#### Data excerpts
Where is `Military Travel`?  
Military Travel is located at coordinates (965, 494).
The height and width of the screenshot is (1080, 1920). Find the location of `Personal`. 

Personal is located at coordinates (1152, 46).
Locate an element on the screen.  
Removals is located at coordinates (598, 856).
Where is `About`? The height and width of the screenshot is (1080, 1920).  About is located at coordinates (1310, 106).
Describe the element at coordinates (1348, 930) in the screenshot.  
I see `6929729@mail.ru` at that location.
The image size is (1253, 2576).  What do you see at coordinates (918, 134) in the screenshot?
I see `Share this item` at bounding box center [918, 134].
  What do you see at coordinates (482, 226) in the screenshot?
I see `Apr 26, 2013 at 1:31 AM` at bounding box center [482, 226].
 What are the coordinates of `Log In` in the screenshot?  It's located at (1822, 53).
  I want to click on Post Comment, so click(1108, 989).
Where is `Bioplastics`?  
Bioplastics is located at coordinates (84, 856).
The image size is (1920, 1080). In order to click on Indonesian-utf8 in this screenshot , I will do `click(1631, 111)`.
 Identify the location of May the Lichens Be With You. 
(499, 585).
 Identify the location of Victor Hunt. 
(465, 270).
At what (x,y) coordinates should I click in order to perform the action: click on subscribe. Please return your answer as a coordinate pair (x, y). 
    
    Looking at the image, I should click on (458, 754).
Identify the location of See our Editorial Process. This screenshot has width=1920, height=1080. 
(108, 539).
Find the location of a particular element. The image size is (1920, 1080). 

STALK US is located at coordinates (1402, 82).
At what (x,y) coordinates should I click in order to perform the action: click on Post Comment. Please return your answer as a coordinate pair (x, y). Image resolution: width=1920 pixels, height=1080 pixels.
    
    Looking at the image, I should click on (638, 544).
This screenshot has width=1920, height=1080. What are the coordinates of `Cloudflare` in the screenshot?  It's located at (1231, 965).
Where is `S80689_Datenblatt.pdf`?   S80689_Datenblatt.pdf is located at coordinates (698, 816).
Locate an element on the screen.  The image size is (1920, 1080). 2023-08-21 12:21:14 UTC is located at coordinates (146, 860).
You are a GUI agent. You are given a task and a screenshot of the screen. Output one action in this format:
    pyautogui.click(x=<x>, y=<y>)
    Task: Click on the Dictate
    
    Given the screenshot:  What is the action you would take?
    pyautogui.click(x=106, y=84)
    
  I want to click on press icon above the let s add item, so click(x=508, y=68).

#### Written instruction
Reproduce every one of the entries above without any change.

#### Task solution
Where is `Military Travel`?  
Military Travel is located at coordinates (965, 494).
The height and width of the screenshot is (1080, 1920). Find the location of `Personal`. 

Personal is located at coordinates (1152, 46).
Locate an element on the screen.  
Removals is located at coordinates (598, 856).
Where is `About`? The height and width of the screenshot is (1080, 1920).  About is located at coordinates (1310, 106).
Describe the element at coordinates (1348, 930) in the screenshot.  
I see `6929729@mail.ru` at that location.
The image size is (1253, 2576).  What do you see at coordinates (918, 134) in the screenshot?
I see `Share this item` at bounding box center [918, 134].
  What do you see at coordinates (482, 226) in the screenshot?
I see `Apr 26, 2013 at 1:31 AM` at bounding box center [482, 226].
 What are the coordinates of `Log In` in the screenshot?  It's located at (1822, 53).
  I want to click on Post Comment, so click(1108, 989).
Where is `Bioplastics`?  
Bioplastics is located at coordinates (84, 856).
The image size is (1920, 1080). In order to click on Indonesian-utf8 in this screenshot , I will do `click(1631, 111)`.
 Identify the location of May the Lichens Be With You. 
(499, 585).
 Identify the location of Victor Hunt. 
(465, 270).
At what (x,y) coordinates should I click in order to perform the action: click on subscribe. Please return your answer as a coordinate pair (x, y). 
    
    Looking at the image, I should click on (458, 754).
Identify the location of See our Editorial Process. This screenshot has width=1920, height=1080. 
(108, 539).
Find the location of a particular element. The image size is (1920, 1080). 

STALK US is located at coordinates (1402, 82).
At what (x,y) coordinates should I click in order to perform the action: click on Post Comment. Please return your answer as a coordinate pair (x, y). Image resolution: width=1920 pixels, height=1080 pixels.
    
    Looking at the image, I should click on (638, 544).
This screenshot has width=1920, height=1080. What are the coordinates of `Cloudflare` in the screenshot?  It's located at (1231, 965).
Where is `S80689_Datenblatt.pdf`?   S80689_Datenblatt.pdf is located at coordinates (698, 816).
Locate an element on the screen.  The image size is (1920, 1080). 2023-08-21 12:21:14 UTC is located at coordinates (146, 860).
You are a GUI agent. You are given a task and a screenshot of the screen. Output one action in this format:
    pyautogui.click(x=<x>, y=<y>)
    Task: Click on the Dictate
    
    Given the screenshot:  What is the action you would take?
    pyautogui.click(x=106, y=84)
    
  I want to click on press icon above the let s add item, so click(x=508, y=68).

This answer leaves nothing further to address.